= Internet bottleneck =

Internet bottlenecks are places in telecommunication networks in which internet service providers (ISPs), or naturally occurring high use of the network, slow or alter the network speed of the users and/or content producers using that network. A bottleneck is a more general term for a system that has been reduced or slowed due to limited resources or components. The bottleneck occurs in a network when there are too many users attempting to access a specific resource. Internet bottlenecks provide artificial and natural network choke points to inhibit certain sets of users from overloading the entire network by consuming too much bandwidth. Theoretically, this will lead users and content producers through alternative paths to accomplish their goals while limiting the network load at any one time. Alternatively, internet bottlenecks have been seen as a way for ISPs to take advantage of their dominant market-power increasing rates for content providers to push past bottlenecks. The United States Federal Communications Commission (FCC) has created regulations stipulating that artificial bottlenecks are in direct opposition to a free and open Internet.

== Technical details ==

The technical reasons for Internet bottlenecks are largely related to network congestion in which the user experiences a delay in delivering or accessing content. The bottlenecks can occur naturally, during high network use, or artificially created by owners of the network, generally considered to be ISPs, in order to prevent the network from experiencing overload.

The network demands of users continues to grow and with it so do the pressures on networks. The way current technologies process information over the network is slow and consumes large amounts of energy. ISPs and engineers argue that these issues with the increased demand on the networks result in some necessary congestion, but the bottlenecks also occur because of the lack of technology to handle such huge data needs using minimal energy. There are attempts being made to increase the speed, amount of data, and reduce power consumption of the networks. For example, optical memory devices could be used in the future to send and receive light signals working much faster and more efficiently than electrical signals. Some researchers see optical memory as needed to reduce the demands on the network routers in data transmission, while others do not. The research will continue to explore possibilities for greater network bandwidth and data transfer. As data consumption needs increase, so will the need for better technology that facilitates the transfer and storage of that data.

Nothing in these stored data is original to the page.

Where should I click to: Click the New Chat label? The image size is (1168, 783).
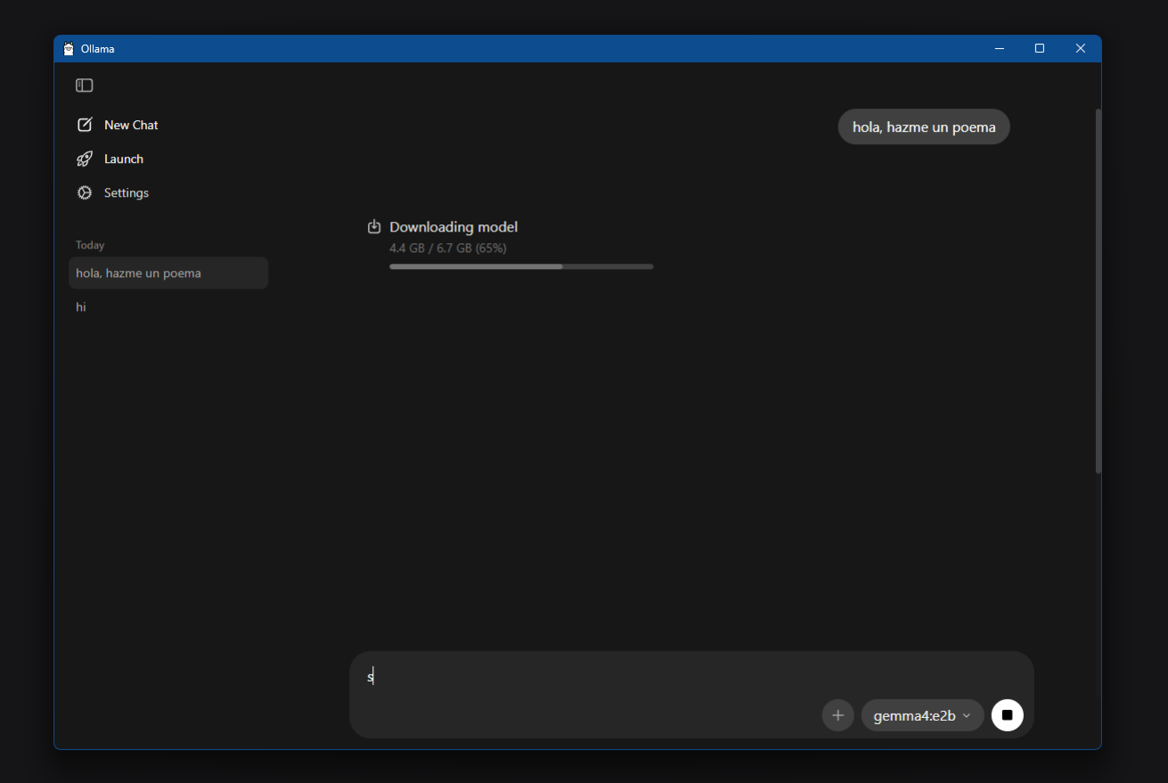[131, 125]
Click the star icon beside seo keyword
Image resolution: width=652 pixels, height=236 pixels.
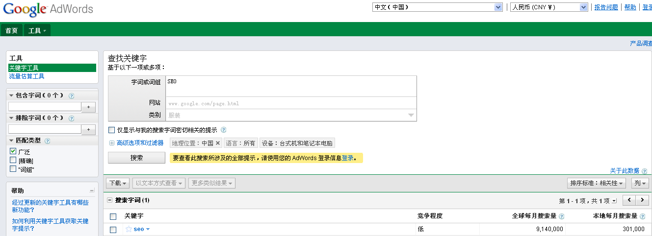click(x=129, y=229)
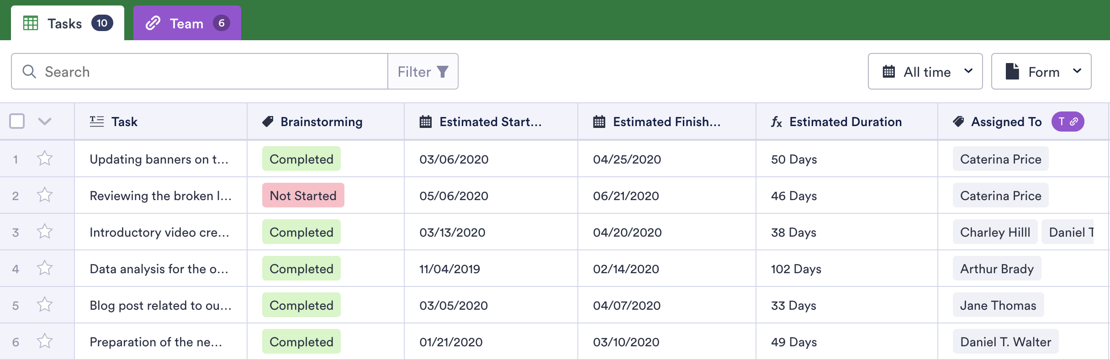Toggle the select-all rows checkbox

(17, 122)
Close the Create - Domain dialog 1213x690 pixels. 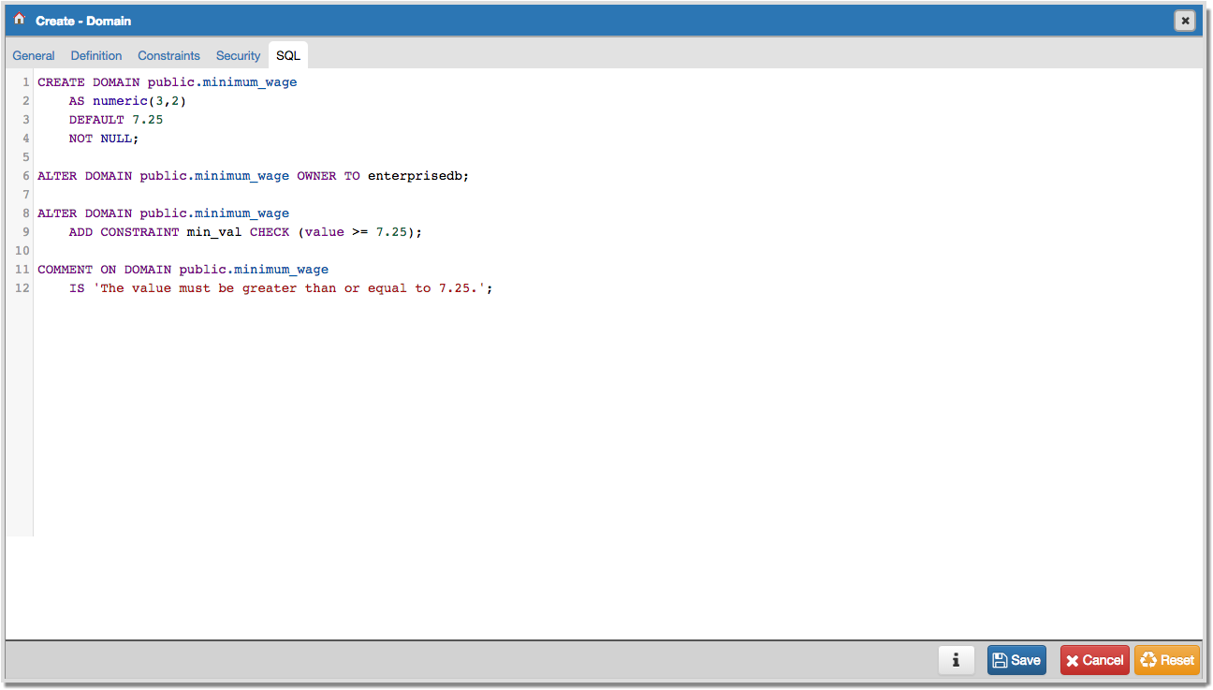click(x=1185, y=21)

Deep packet inspection (DPI) may also be used to address network congestion through recognition of a specific set of protocols, services, or users. ISPs may then manipulate the bandwidth allocation for those groups by reducing it to maintain the network stability and available bandwidth for the entire network.

Network congestion or Internet bottleneck generally occurs and is felt by users in homes and businesses. This is what is known as the last mile of transmission, which is when there is not enough bandwidth available for individual users to access the content they want. Everyone is attempting to use the bandwidth at the same time creating an Internet traffic jam.

== Political details ==

In terms of public policy, Internet bottlenecks and/or network congestion has largely been nested within the network neutrality debate. Network neutrality is the notion that ISPs and content providers need to be regulated in order to maintain fair speeds and access to content for all Internet users. Internet bottlenecks had been perceived as useful facets of network management, but ISPs have throttled specific types of uses of their networks that have little to do with network management and more to do with network neutrality.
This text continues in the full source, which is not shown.